N.B. ce document - comme beaucoup d’autres venant de Rome - n’a pas été porté à la connaissance du clergé français...

« Je reviens de Saint-Raphaël (Var) et plus précisément de la Basilique (mineure) de Saint-Raphaël : N.D. de la Victoire. Voici ce que j'ai pu observer :

 

- cette paroisse de ville est placée sous la direction de prêtres de la Communauté St-Martin ;

- on y célèbre chaque jour la messe grégorienne complète (il manque seulement le Psaume de Communion) suivant le Missel typique 2002. L’assistance est relativement nombreuse : de 30 à 50 personnes en semaine (à 19h00) et de 150 à 200 personnes le dimanche (à 19h.). Le Propre grégorien est assumé par les six prêtres présents et l'Ordinaire (dont notamment le Kyriale XI des dimanches "per annum") est alterné entre le chœur des prêtres et l'assemblée. Le célébrant se tient alors « dos au peuple » ;

- toujours en grégorien, à 7h00 on y chante les Laudes et à 19h00 les Vêpres suivant les « Heures Grégoriennes » éditées par la Communauté St-Martin ;

- la grand-messe est, quant à elle, célébrée en « frantin » (français-latin).
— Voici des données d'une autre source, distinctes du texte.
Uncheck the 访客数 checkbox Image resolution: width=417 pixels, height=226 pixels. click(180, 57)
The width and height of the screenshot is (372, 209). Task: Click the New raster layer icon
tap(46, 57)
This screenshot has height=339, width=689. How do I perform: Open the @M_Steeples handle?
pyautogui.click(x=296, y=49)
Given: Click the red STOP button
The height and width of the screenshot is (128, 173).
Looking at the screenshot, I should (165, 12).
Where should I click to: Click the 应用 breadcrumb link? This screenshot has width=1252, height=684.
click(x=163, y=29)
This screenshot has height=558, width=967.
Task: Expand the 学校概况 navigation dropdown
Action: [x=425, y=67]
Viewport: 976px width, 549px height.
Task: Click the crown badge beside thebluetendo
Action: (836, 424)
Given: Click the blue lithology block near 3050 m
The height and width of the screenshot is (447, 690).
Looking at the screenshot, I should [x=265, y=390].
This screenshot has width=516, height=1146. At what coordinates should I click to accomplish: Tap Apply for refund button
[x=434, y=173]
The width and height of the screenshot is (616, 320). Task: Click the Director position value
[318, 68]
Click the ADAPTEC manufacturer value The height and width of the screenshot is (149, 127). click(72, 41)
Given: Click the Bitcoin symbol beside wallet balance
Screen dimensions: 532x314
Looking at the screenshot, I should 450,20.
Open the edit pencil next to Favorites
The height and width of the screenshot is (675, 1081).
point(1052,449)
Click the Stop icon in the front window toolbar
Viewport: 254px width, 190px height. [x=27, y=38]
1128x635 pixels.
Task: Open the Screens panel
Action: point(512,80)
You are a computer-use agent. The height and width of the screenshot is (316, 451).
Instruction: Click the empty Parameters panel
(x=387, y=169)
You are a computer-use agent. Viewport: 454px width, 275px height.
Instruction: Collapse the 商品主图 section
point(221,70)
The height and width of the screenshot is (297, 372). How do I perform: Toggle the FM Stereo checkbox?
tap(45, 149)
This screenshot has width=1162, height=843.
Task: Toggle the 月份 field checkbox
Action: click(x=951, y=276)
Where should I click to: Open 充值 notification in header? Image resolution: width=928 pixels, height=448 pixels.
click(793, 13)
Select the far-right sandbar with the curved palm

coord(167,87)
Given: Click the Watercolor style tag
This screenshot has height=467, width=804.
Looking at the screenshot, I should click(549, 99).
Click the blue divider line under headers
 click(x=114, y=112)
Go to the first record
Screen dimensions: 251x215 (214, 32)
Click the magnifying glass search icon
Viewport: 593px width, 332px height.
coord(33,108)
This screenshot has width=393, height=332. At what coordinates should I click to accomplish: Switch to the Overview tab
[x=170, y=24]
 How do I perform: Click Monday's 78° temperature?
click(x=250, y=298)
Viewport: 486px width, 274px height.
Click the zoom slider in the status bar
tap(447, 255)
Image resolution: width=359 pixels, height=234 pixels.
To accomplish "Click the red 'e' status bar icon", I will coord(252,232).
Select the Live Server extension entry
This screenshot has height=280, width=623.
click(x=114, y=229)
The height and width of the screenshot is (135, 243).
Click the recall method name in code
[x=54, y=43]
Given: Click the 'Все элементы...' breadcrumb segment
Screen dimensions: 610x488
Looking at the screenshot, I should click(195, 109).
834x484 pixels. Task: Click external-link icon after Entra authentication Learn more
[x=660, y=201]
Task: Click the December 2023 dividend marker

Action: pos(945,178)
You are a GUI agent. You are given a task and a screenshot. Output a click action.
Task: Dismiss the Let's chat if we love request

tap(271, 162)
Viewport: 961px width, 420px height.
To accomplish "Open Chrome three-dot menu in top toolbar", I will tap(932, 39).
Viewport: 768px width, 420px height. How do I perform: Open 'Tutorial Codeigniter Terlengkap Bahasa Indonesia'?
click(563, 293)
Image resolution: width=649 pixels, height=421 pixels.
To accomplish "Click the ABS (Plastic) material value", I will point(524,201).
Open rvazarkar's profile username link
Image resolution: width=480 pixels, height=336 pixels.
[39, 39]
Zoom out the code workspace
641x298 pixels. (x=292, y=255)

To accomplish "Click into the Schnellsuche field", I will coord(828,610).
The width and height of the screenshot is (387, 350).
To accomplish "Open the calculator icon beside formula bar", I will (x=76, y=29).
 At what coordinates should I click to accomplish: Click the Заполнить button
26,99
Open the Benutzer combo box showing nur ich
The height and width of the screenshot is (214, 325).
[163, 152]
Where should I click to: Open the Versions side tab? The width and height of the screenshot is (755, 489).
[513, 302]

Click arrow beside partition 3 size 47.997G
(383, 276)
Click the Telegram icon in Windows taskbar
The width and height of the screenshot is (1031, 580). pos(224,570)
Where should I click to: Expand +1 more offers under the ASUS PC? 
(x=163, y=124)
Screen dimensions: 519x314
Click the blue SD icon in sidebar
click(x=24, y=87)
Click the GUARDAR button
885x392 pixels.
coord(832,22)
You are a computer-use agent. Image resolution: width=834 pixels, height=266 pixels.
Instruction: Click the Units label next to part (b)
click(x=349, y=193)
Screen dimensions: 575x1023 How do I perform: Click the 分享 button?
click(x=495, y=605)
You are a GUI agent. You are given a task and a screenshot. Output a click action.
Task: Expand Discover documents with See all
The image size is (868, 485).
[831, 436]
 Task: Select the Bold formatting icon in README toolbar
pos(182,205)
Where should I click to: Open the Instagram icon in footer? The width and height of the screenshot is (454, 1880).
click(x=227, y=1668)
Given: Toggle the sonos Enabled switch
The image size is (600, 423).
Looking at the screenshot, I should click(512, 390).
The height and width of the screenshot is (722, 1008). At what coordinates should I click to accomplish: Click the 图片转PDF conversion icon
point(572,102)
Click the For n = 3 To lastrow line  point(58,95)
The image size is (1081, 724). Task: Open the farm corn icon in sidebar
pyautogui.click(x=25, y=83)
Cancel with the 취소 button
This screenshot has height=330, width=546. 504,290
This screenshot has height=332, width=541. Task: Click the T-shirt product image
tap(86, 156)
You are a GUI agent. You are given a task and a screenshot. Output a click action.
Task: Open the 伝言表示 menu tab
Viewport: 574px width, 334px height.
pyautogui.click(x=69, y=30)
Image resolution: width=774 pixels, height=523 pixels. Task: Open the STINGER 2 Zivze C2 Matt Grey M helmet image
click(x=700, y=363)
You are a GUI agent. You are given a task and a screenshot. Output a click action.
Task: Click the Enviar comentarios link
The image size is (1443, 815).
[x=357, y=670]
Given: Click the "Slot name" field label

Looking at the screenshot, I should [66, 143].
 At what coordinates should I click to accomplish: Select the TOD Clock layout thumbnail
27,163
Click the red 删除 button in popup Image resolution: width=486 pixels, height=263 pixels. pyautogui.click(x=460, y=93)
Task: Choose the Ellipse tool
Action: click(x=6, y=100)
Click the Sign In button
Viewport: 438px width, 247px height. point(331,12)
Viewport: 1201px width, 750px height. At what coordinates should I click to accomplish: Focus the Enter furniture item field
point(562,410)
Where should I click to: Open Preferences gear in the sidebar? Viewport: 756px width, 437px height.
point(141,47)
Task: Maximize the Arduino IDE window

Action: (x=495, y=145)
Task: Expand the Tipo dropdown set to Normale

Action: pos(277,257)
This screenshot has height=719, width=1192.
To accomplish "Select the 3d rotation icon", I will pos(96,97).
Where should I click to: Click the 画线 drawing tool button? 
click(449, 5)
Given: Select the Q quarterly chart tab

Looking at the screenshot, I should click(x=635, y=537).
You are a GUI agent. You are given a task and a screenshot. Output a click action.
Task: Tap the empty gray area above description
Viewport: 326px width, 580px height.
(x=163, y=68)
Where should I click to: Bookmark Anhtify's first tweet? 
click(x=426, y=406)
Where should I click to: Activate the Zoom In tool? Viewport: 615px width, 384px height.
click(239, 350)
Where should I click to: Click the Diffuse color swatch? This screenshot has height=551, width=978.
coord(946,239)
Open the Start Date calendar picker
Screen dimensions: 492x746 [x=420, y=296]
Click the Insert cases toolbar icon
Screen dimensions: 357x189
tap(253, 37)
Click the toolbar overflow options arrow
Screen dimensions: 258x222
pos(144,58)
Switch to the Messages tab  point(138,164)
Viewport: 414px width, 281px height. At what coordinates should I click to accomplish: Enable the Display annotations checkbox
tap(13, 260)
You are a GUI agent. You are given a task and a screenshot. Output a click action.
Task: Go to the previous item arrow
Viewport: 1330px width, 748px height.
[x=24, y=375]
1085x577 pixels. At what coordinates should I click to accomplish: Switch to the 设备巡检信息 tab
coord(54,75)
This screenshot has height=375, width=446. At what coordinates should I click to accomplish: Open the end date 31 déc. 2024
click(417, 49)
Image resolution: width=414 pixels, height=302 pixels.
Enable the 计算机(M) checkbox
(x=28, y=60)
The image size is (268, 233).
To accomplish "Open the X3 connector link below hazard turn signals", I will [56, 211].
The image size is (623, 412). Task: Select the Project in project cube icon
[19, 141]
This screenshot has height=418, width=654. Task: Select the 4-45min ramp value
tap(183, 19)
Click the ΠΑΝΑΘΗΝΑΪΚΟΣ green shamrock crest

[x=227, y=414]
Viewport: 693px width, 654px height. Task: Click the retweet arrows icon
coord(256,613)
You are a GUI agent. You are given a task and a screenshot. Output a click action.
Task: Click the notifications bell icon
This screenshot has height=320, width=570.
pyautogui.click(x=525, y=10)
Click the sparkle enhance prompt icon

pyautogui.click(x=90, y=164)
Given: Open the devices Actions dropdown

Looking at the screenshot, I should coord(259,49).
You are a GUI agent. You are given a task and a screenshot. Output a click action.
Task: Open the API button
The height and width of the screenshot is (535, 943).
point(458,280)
En français : l’entrée, le psaume responsorial, le chant après la communion et en latin/grégorien, les pièces du Kyriale.

- les messes du matin (8h00 en semaine et 9h00 le dimanche sont aussi célébrées en « frantin ». Le célébrant est alors généralement « face au peuple » ;

- après chaque messe, on ajoute un motet ou cantique « bien connu »à la Vierge, patronne du lieu (Salve Regina, etc.).

 

Cependant, dans ces assistances relativement nombreuses, on déplore la présence d’un grand nombre de « touristes », en l'occurrence des personnes peu formées à la religion et qui ne savent pas « se tenir », notamment pour recevoir la communion. De nombreuses personnes, visiblement non pratiquantes, viennent aussi régulièrement visiter la basilique et brûler un cierge acheté sur place. Il convient de relever le haut niveau des célébrations (gestes, déplacements, chants grégoriens, homélies, etc.). On peut seulement déplorer - parfois - un manque de justesse dans le chant, sans doute à cause de la distance relativement grande qui sépare le chœur de l’orgue. Conclusion : étant donné la situation globale et le niveau de formation chrétienne (théologique et liturgique) assez conforme à la moyenne nationale de France (très faible), l’offre des prêtres de la Communauté Saint-Martin semble bien adaptée à la demande générale. De fait, une messe suivant la forme « extraordinaire » n'ajouterait pas grand chose à la situation déjà existante, peu de personnes pouvant, en effet, distinguer les deux « rites » grégoriens, comme l’avait souligné en son temps le Cardinal Ratzinger. A signaler : la Mairie de Saint-Raphaël est très favorable à la paroisse comme aussi le Vatican, qui a délégué dernièrement l'un de ses cardinaux lequel ne s'est guère gêné de le signifier publiquement à Mgr Rey, Ordinaire du lieu. » (Pour accéder au site de la paroisse N.D. de la Vicatoire, cliquer ici.)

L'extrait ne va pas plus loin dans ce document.